We are almost done with Q4 earnings season, with results on board from 484 S&P 500 members that combined account for 98.7% of the index’s total market capitalization.

According to our latest Earnings Trends report, overall earnings for the companies that have already reported are up 7.4% from the same period last year on 4.9% higher revenues, with 68.4% positive earnings surprises and 54.1% beating revenue estimates.

Energy Earnings Finally on the Up

Following 8 back-to-back quarters of earnings declines, analysts said that the sector was likely to get better in the fourth quarter and clock its first positive earnings growth after 2 years. With estimate revisions going up following OPEC’s Algeria grandstand, the Oil/Energy sector’s earnings were expected to improve 8.8% from the fourth quarter 2015 levels.

True to the predictions, the sector has come out swinging. For the 97.2% sector components on the S&P 500 index that have reported Q4 results, total earnings are up 19.0% on 2.5% higher revenues. While 65.7% of the companies have been successful in beating earnings estimates, 62.9% of them have come ahead of top-line expectations.

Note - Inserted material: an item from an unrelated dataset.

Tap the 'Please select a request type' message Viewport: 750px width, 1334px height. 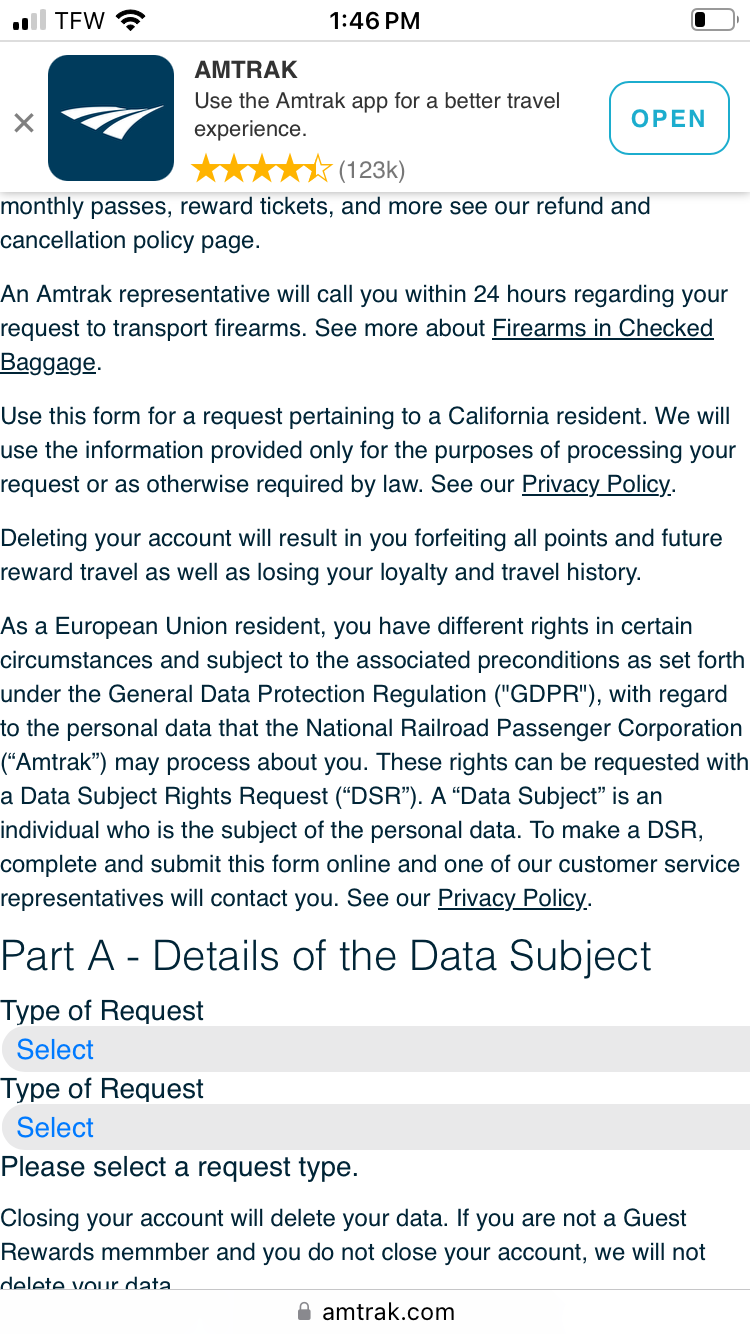[x=179, y=1167]
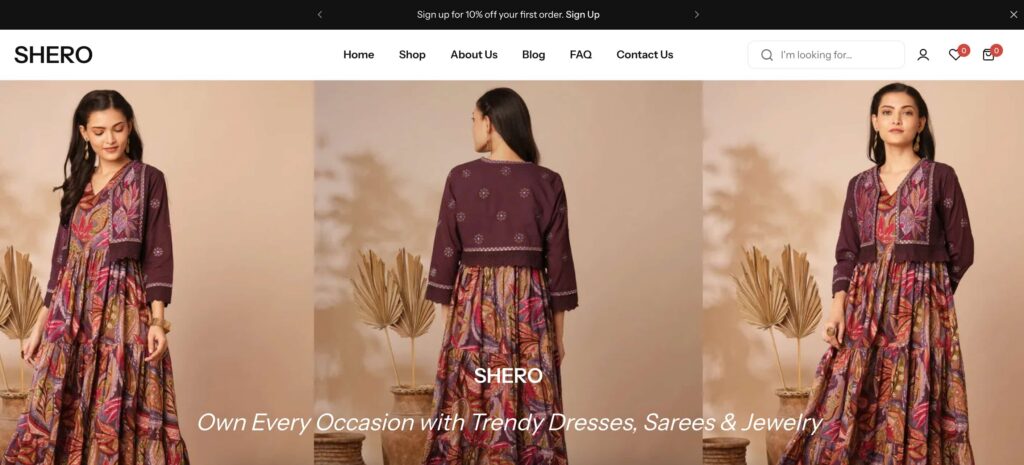Click the search magnifier icon
The width and height of the screenshot is (1024, 465).
[767, 55]
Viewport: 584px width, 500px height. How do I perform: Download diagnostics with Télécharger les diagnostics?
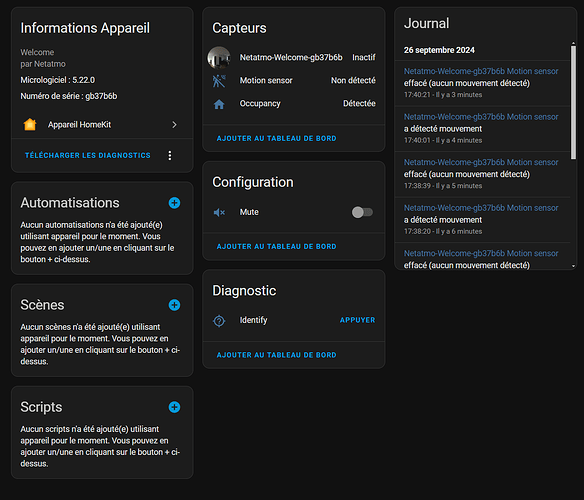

The Oil/Energy sector’s positive growth largely reflects better-than-expected quarterly profit from bellwether ExxonMobil Corp. (XOM – Free Report), which more than offset smaller rival Chevron Corp.’s (CVX – Free Report) disappointing Q4 numbers.

Earnings Beat: A Powerful Driver of Stock Movement

Investors always try to prepare themselves ahead of time and look for stocks that are likely to come up with a stellar performance. After much brainstorming, Wall Street analysts project earnings of companies. These estimates act as investment leads.

A positive earnings surprise or earnings beat is typically the case when actual or reported earnings come in above the consensus estimate. Historically, if a company’s earnings manage to beat market expectations, its stock surges post release.